PROBLEM DESCRIPTION —
Recast everything in the data from the line containing "Where should I click to: Open Thunderbird" down to the line containing "click(241, 804)" as a JSON list of strings, one string per line, with blank lines left out. Omit the pictures from your answer.

EXERCISE INPUT —
********

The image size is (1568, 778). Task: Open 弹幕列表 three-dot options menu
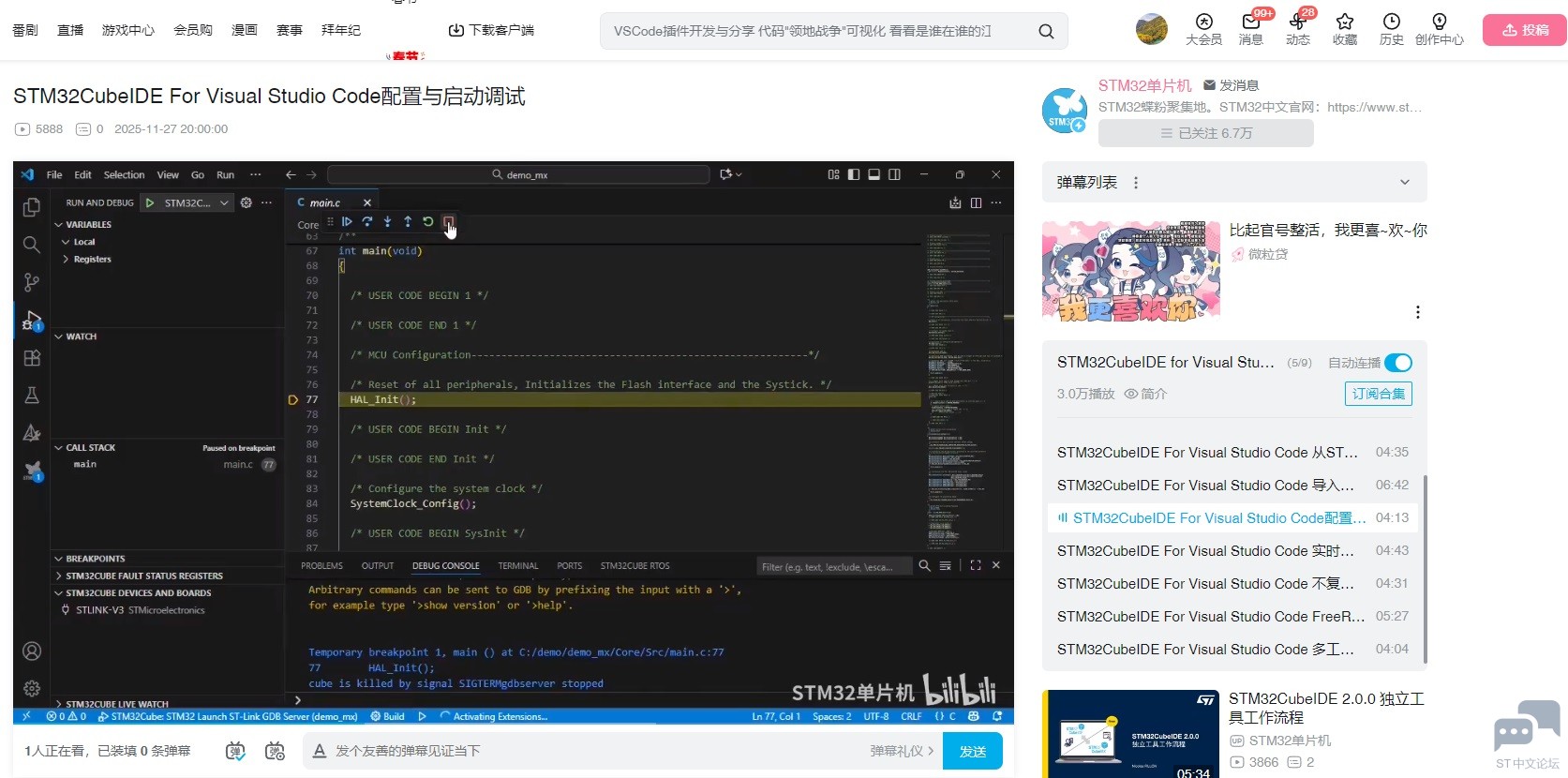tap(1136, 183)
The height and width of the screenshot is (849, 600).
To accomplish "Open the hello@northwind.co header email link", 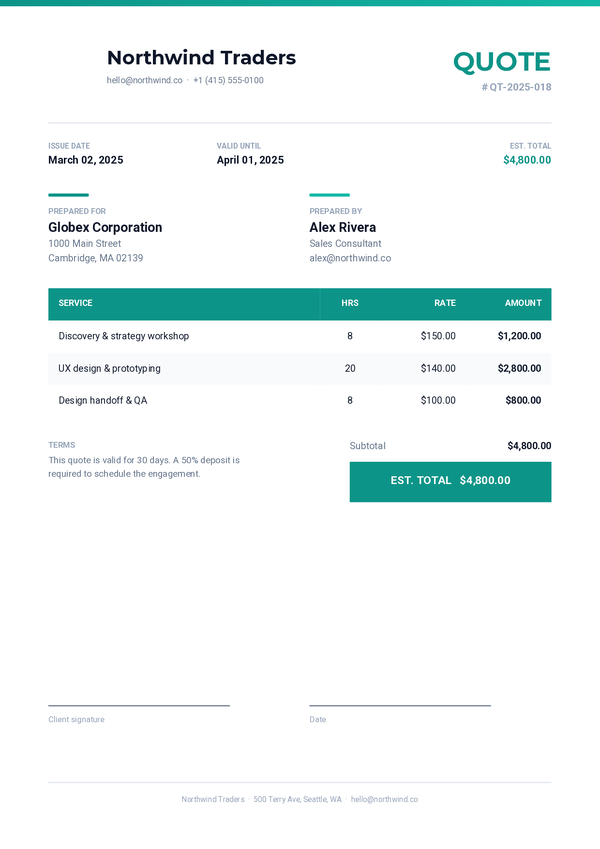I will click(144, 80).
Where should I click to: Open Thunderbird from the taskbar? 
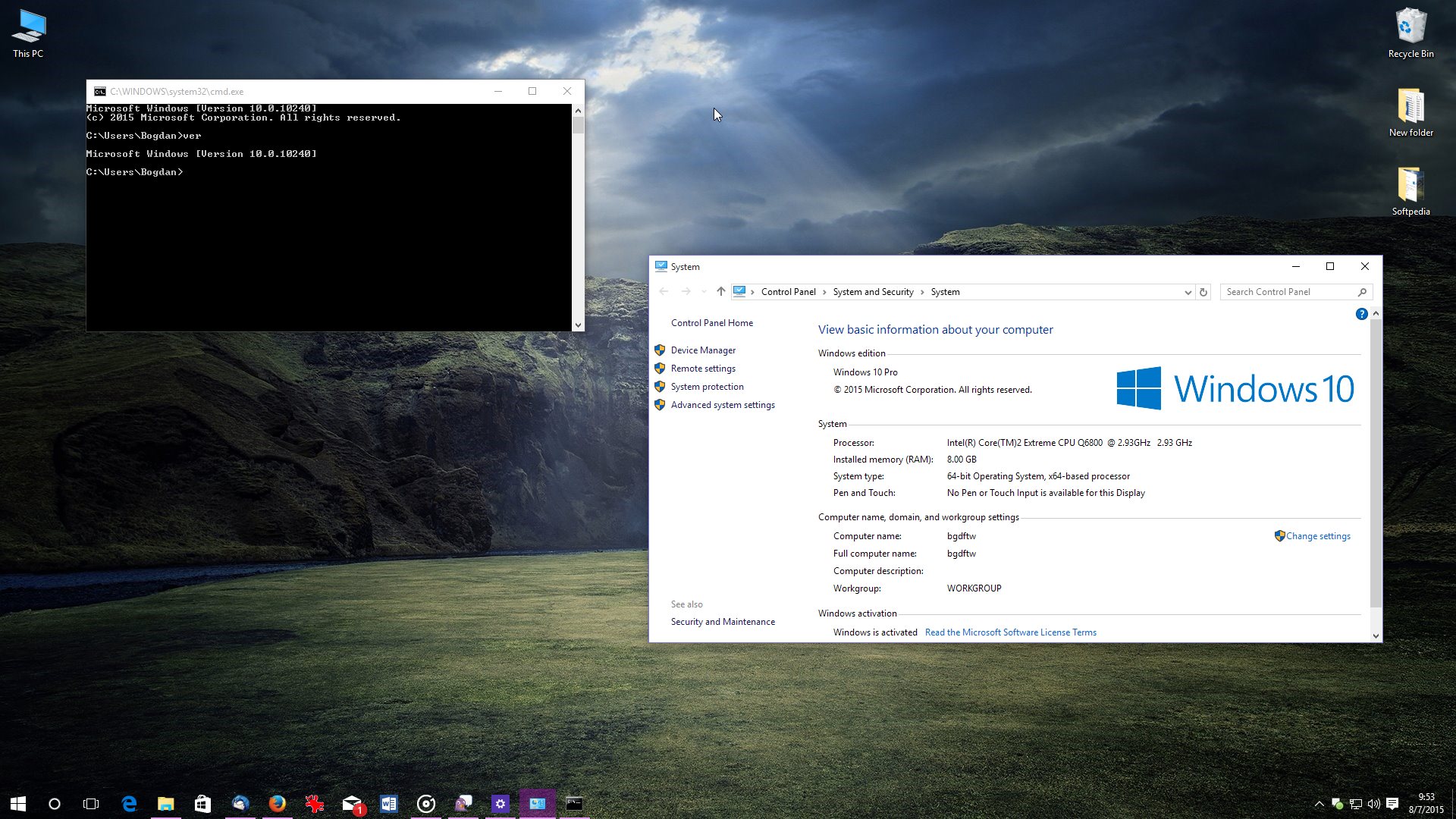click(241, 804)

********

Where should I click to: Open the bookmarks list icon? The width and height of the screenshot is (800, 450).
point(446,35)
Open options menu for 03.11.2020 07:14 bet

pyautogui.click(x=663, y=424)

********

ANSWER TO THE TASK —
[
  "Where should I click to: Open Thunderbird from the taskbar? ",
  "click(241, 804)"
]